The PBS station in New Jersey is set to shut down on June 30, 2026, after WNET failed to reach an agreement to keep the public broadcasting company in effect. According to the Philadelphia organization WHYY (an affiliate of PBS and NPR), within “2025 state funding was cut by 75% from $1 million to $250,000 and all federal funding for public media was eliminated earlier this year.” It is yet another blow after a string of public media outlets lost their funding this past summer, including the cuts made to NPR.
With one after another falling like dominoes, I’m left wondering: is this an infringement on freedom of speech? The First Amendment grants its people the right to free speech, but PBS’s loss not only threatens the company’s future but the future of our civil rights.
PBS has been around for 55 years, with its New Jersey station established in 2011—that is 55 years of entertaining and informing people across the country. PBS was my favorite channel on television when I was a little girl. My imagination came alive with Sesame Street and I learned new things everyday on Sid the Science Kid. Those were just one of the many programs that shaped my childhood, as it did countless others.
Not only does PBS appeal to children, but it also brings people access to history, art and science. I was having a talk with my friend, who is a self-proclaimed PBS enthusiast and she mentioned that she’d never known the strong foothold slavery had in NJ until she watched PBS. With all these educational programs, PBS is probably one of the few unbiased sources in this country. It is not leaning toward the left, right, or middle, but just towards the facts.
It is also a excellent informative channel for people who live in rural areas or those who don’t have easy access to a library. Not to mention, public funding to these stations also supports emergency alerts, a crucial resource for said rural areas that may not have coherent communication systems, according to an NPR article.
The government is censoring a team of creatives and professionals who use their platform to enlighten and educate Americans simply because they disagree with them. To quote PBS News, “The White House, in a social media posting announcing the signing (executive order to cut funding), said the outlets receive millions from taxpayers to spread radical, woke propaganda disguised as ‘news.’” Ironically, PBS is exactly the kind of channel that would accurately point out, define and educate on what real “propaganda” is.
In just the past year, the US government has made disappointing and, quite frankly, shocking decisions that have instilled unease in many people, including myself. Book banning has taken a sharp increase, particularly in Florida and Texas. If we look back at history, book banning and book burning were tools used by fascist regimes to prevent free speech.

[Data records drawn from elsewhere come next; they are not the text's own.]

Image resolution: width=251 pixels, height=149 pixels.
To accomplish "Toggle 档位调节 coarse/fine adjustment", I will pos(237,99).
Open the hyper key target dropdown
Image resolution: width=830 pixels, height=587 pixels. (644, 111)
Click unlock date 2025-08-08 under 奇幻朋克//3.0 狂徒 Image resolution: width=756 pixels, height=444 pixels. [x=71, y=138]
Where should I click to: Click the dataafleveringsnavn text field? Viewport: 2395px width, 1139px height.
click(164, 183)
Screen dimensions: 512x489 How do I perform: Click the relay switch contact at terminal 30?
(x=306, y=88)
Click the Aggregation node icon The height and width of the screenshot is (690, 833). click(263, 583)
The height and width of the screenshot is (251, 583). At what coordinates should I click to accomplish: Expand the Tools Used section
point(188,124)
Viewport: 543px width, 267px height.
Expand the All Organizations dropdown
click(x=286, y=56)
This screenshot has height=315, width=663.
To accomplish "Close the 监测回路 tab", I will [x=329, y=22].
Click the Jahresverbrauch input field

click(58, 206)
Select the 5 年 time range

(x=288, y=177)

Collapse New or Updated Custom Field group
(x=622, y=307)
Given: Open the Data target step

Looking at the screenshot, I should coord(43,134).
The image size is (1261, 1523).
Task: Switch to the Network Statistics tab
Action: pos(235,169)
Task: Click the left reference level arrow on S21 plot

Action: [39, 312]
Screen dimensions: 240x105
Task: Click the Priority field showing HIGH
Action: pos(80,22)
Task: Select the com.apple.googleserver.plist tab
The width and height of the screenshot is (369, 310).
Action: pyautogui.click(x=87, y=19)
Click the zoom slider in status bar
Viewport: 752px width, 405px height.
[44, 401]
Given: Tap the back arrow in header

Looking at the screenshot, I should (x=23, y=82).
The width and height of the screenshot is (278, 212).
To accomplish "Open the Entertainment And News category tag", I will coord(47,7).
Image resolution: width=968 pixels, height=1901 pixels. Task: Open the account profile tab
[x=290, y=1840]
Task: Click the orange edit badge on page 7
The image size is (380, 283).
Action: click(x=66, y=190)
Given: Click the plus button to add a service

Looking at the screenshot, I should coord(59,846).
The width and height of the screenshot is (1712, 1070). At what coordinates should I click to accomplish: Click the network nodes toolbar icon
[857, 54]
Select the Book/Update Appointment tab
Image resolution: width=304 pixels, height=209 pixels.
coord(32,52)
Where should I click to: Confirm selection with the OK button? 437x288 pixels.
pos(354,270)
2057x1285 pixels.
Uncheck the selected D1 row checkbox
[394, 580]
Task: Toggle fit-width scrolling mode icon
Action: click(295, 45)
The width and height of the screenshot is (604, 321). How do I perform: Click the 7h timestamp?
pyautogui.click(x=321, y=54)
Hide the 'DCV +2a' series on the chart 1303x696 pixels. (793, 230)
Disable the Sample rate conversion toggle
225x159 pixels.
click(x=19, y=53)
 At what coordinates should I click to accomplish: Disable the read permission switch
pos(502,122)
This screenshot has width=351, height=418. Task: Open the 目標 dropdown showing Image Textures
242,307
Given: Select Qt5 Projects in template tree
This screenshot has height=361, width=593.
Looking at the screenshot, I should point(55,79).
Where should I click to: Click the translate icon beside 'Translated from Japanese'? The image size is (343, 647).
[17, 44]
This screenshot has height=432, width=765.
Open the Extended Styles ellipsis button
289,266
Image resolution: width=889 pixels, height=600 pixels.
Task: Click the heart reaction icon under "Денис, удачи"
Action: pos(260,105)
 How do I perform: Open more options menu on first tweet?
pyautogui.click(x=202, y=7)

The Trump administration has discouraged free speech at universities, cracking down on Harvard and Columbia for pro-Palestinian protests as a warning for other institutions in the nation according to US News. Workers have been fired and university students have been arrested for exercising their fundamental right to express their opinions.
Jersey City Mayor Steven Fulop argues that the PBS station is not just one station shutting down, but “‘…a warning about who holds power when oversight fades. Without free public media, we lose the lens that keeps those in power honest.” For nearly six decades, PBS has sought to inform and amuse its viewers by mixing entertainment with education. It is free of cost and accessible to everyone. New Jersey’s upcoming PBS closure sets a negative precedent for other smaller stations in the US and public media as a whole.
We must keep advocating for free media as an extension of free speech. By supporting small media outlets and donating to public media companies, including our own New Jersey PBS station, we have a chance to preserve free speech before more media forms are written off as irrelevant and unimportant as a way to eradicate them.
Let’s not forget the nationalist government’s M.O. — limit or downright prevent real facts from reaching its citizens. The less you know, the more the government can control.